The Burgas-Alexandroupolis project was supposed to circumvent the Bosphorus. Map by tbpipeline.com
Trans-Balkan Pipeline, the project company supposed to construct the Burgas-Alexandroupolis oil pipeline, has not reacted to the statement of Prime Minister Borisov that Bulgaria is pulling out of the project.
Earlier on Friday, Borisov took everybody by surprise, including his own energy minister, Traicho Traikov, by declaring that Bulgaria was canceling its participation in the Bulgar-Alexandroupolis project and was freezing the construction of the Belene Nuclear Plant, two of the three large-scale Russian-sponsored energy projects in Bulgaria.

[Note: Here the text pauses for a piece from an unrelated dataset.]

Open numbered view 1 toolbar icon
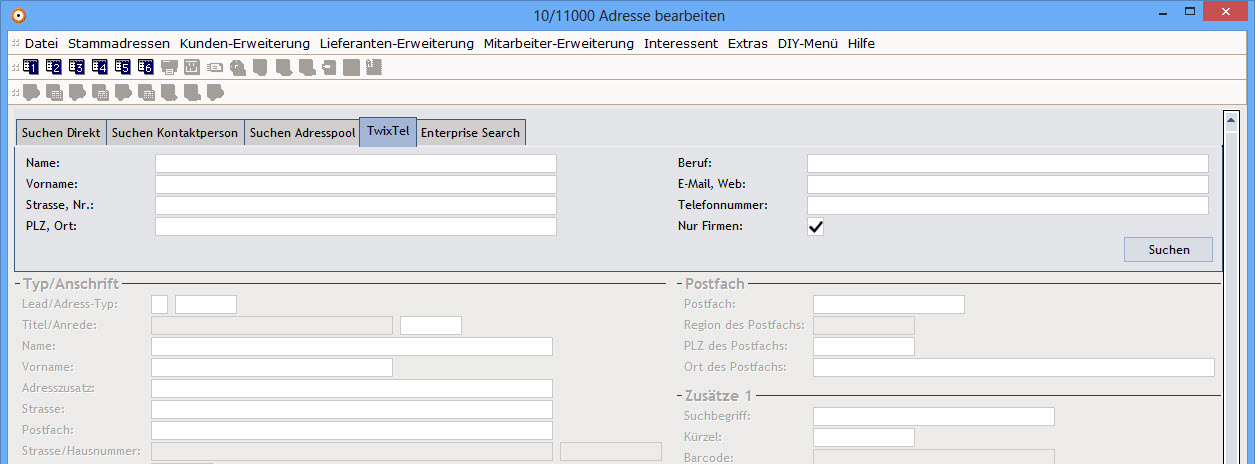The image size is (1255, 464). coord(31,68)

Sources from the Bulgarian branch of the Trans-Balkan Pipeline company told Novinite.com (Sofia News Agency) that the company, a joint venture of Bulgaria, Greece, and Russia, “is solely responsible for building and operating a good, safe, and environment-friendly pipeline” and had very little influence over the political fate of the project.
Novinite.com has attempted to reach the company’s PR director Vladimir Nemtsev but was told that he will be available on Tuesday. The head office of TBP in the Netherlands, as well as the contact official of some of the international participants in the project – Russian companies Rosneft and Gazprom Neft, and Hellenic Petroleum – were also unavailable for comments and reactions due to the end of the working day on Friday.

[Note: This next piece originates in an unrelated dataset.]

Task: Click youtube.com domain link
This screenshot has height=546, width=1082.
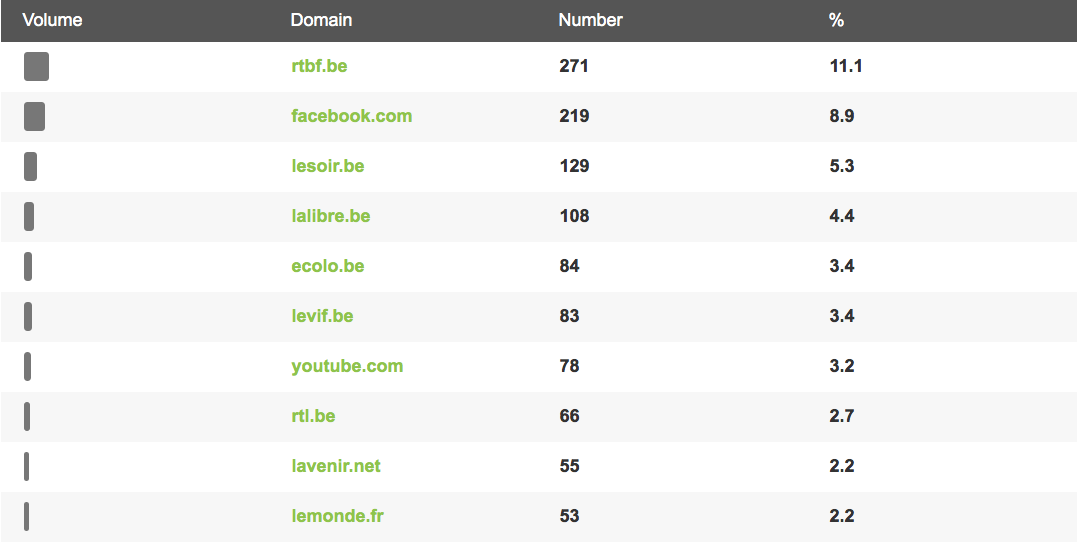Action: pyautogui.click(x=347, y=367)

After Bulgaria’s Minister of Economy, Energy and Tourism, Traicho Traikov, openly admitted that he was startled by Borisov’s statement as the Cabinet had not made any formal decision to pull out of the Burgas-Alexandroupolis project, there have been no further comments by government sources to clear the confusion.
In his brief announced Friday after meeting with the Ambassadors of the EU member states in Sofia, the Bulgarian Prime Minister supported what he described as a “decision” to cancel the country’s participation in the oil pipeline with arguments based on two of the three major points of criticism of the project – its uncertain economic feasibility and its potentially destructive environmental effects. A third point of the main critics usually has to do with increasing Russia’s geopolitical influence in Bulgaria.
Bulgaria and Greece each have a 24.5% stake in the Trans-Balkan Pipeline company, while Russia has 51%. The Russian shares are owned by three energy companies Transneft (33.34%), Rosneft (33.33%) and Gazprom Neft (33.33%); the Greek shares belong to a consortium name HELPE SA-THRAKI SA, a joint venture between Hellenic Petroleum and Thraki, owned by Prometheus Gas and the Latsis Group, which has 23.5%, while 1% belongs to the Greek government. The Bulgarian Burgas-Alexandroupolis Project Company is 100% owned by the Bulgarian government and is under the responsibility of the Minister of Finance, Simeon Djankov.
The construction of the 279 km pipeline for transporting Caspian and Russian oil by circumventing the Bosphorus Straits was expected to be completed by 2011 and to cost about USD 1-1.5 B.